Assessment of traits independence using Pearson’s chi-squared test (χ²) and Spearman’s rank correlation (p < 0.01) resulted in a statement that observed types of eye and hair color pigmentation and HirisPlex-predicted categories are associated. The most independent trait is hair shade (r = 0.44 at p < 0.01). In addition, the association of probable (predicted) eye and hair colors with empirical data was high (0.67 and 0.72, respectively, at p < 0.01).

The accuracy of the HIrisPlex system for predicting iris color

In general, the accuracy of the HIrisPlex system for the DNA-phenotyping of the Belarusian population is equal to that achieved in model validation on polyethnic samples [13] (Table 3). In our study, the model sensitivity (i.e., the proportion of true-positive outcomes) to the blue, brown, and intermediate eye variants were 94.9%, 91.8%, and 36.8%, respectively, with SP values ranging from 89%–98.4%. The high prediction accuracy for blue-eyed individuals is not a hallmark of the IrisPlex-based models. Snipper (uses Bayesian logic) [7] also gives higher SE and SP to the light variant of the iris. Obviously, given the widespread prevalence of this phenotype in the Belorussian population, the HIrisPlex system most accurately predicts the light color of the iris.

 

Table 3. Characteristics of efficiency indicators of the HIrisPlex model for DNA phenotyping of the Belarusian population

Признак		AUC	SE, %	SP, %	PPV, %	NPV, %	Balanced accuracy (BA), %: BA = (SE + SP)/2
							Belarusian population	Western European population [13]
Iris	blue	0.94	94.9	89.4	93.4	91.7	92.1	90.0
	intermediate	0.74	36.8	98.4	70.0	93.9	68.2	50.0
	brown	0.95	91.8	91.8	82.4	96.4	91.8	89.0
Hair	blond	0.81	68.6	89.7	38.1	96.9	79.1	72.0
	brown	0.74	84.7	50.8	79.7	59.3	67.8	66.0
	red	0.93	80.0	99.3	80.0	99.3	89.6	81.0
	brunette (black)	0.86	34.2	98.9	86.7	87.3	66.5	66.0
	shade	0.91	98.5	35.4	86.6	84.9	67.0	78.0

Note. AUC – area under ROC curve; SE – sensitivity; SP – specificity; PPV – positive prognostic value; NPV – negative prognostic value; BA – balanced accuracy.

 

 

The low predictive accuracy for intermediate irises may be caused by several reasons:

1) the effects of gene interaction that were not taken into account by the model,

2) additional genetic variants affecting on the trait,

3) the modifying effect of epigenetic factors, and

4) errors in the classification of phenotypes.

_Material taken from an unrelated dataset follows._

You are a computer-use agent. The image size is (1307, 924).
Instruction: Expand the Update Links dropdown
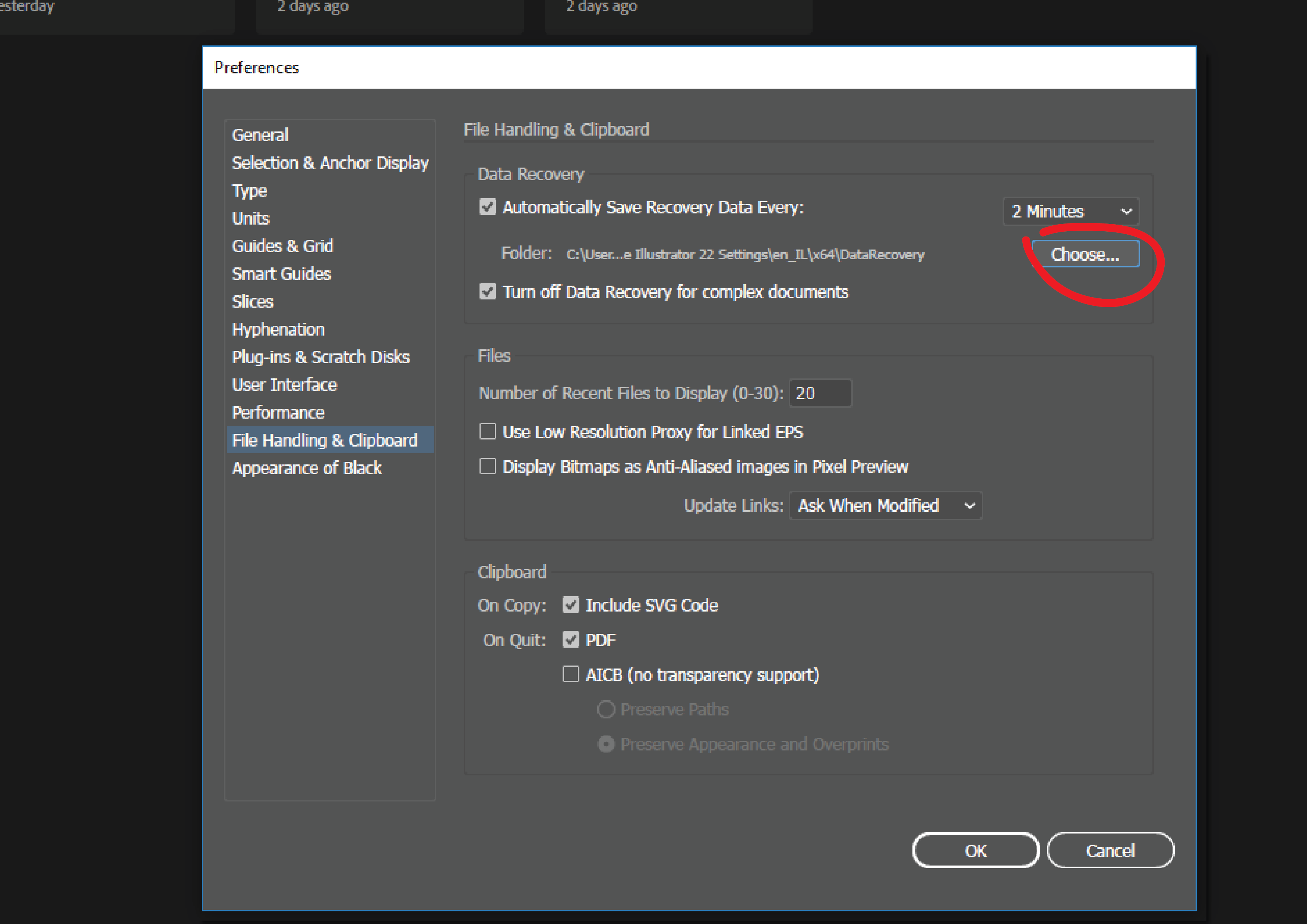coord(885,505)
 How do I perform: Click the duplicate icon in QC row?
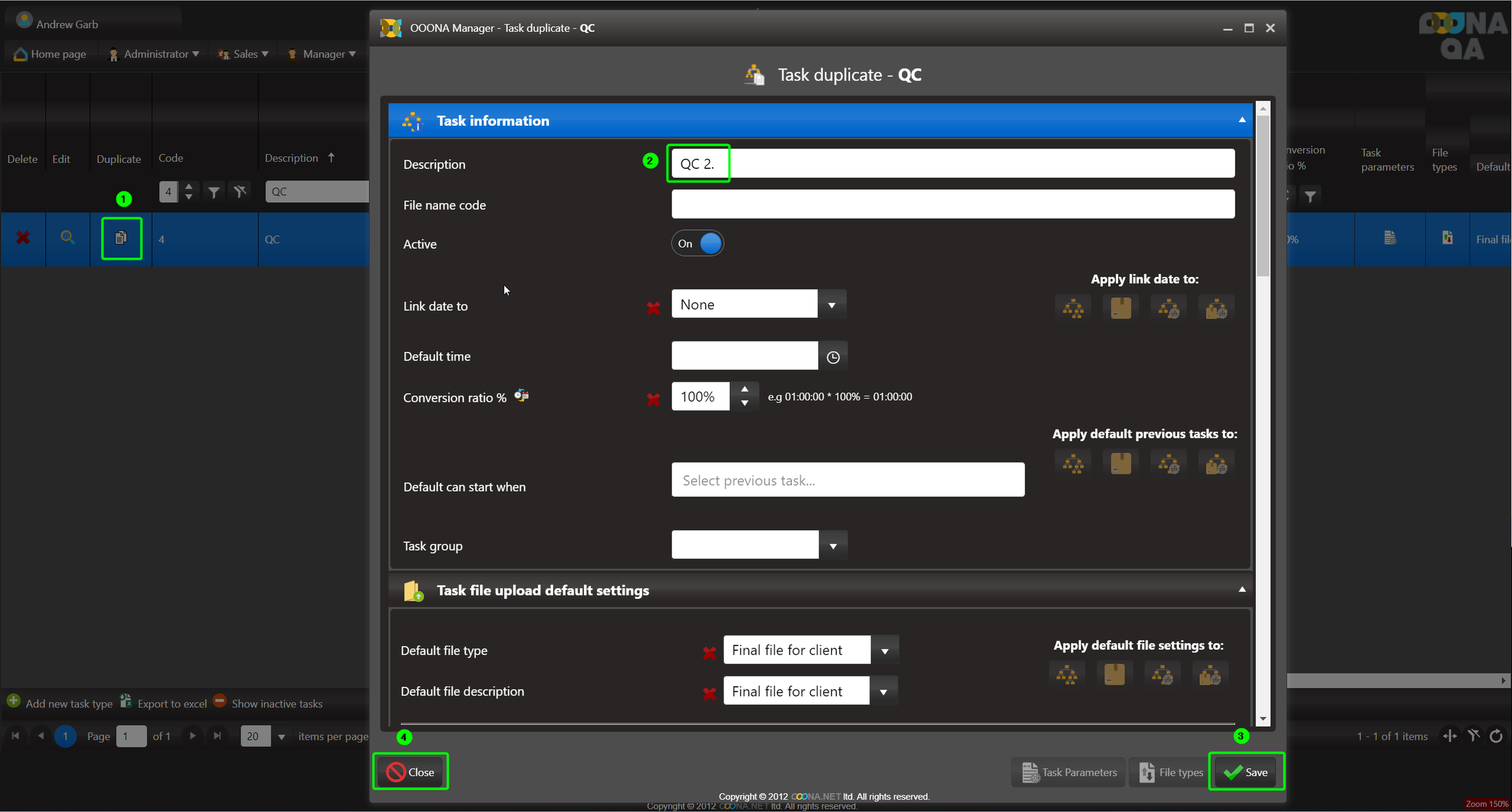pos(121,238)
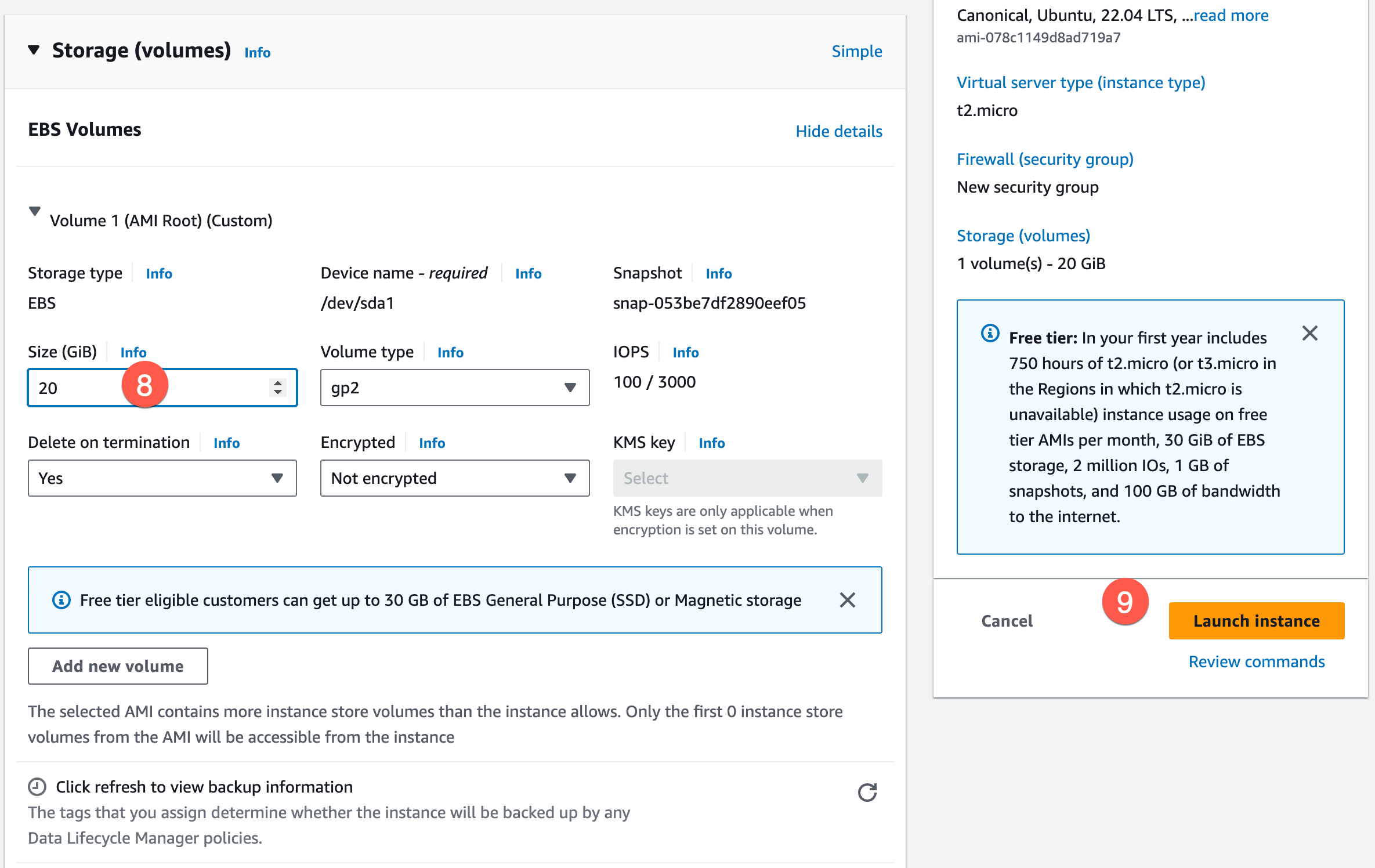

The solution of the first three points is beyond the scope of our study, but a decrease in the level of subjectivity in categorical assessment can significantly increase the model’s sensitivity to the intermediate variant of the eyes. According to Meyer et al. [14], upon the subjective transfer of continuous color variability of the iris into a three-category scale, at least 10% of respondents disagreed with the classification of a third part of the images presented to them. In our study, more than 20% of respondents classified their eye color as a variant of green or green-brown. After comparing the questionnaire data with macroimages of the iris, only 38 individuals were categorized under “intermediate iris color.” As a result of this approach of phenotypes assessment, it was possible to increase.

The accuracy of the HIrisPlex system for predicting hair pigmentation type

The model accuracy for hair pigmentation prediction is lower than for iris color (Table 3). In this part of our investigation we shifted the threshold of the trait (hair color) probability to 0.7 [6]. Its value was obtained after comparing the threshold level with decreasing of false-positive outcomes (low probability threshold) and with an increase in the number of undifferentiated individuals (high probability threshold). Thus the final classification included four categories: blondes, brown-haired, red-haired, and brunettes.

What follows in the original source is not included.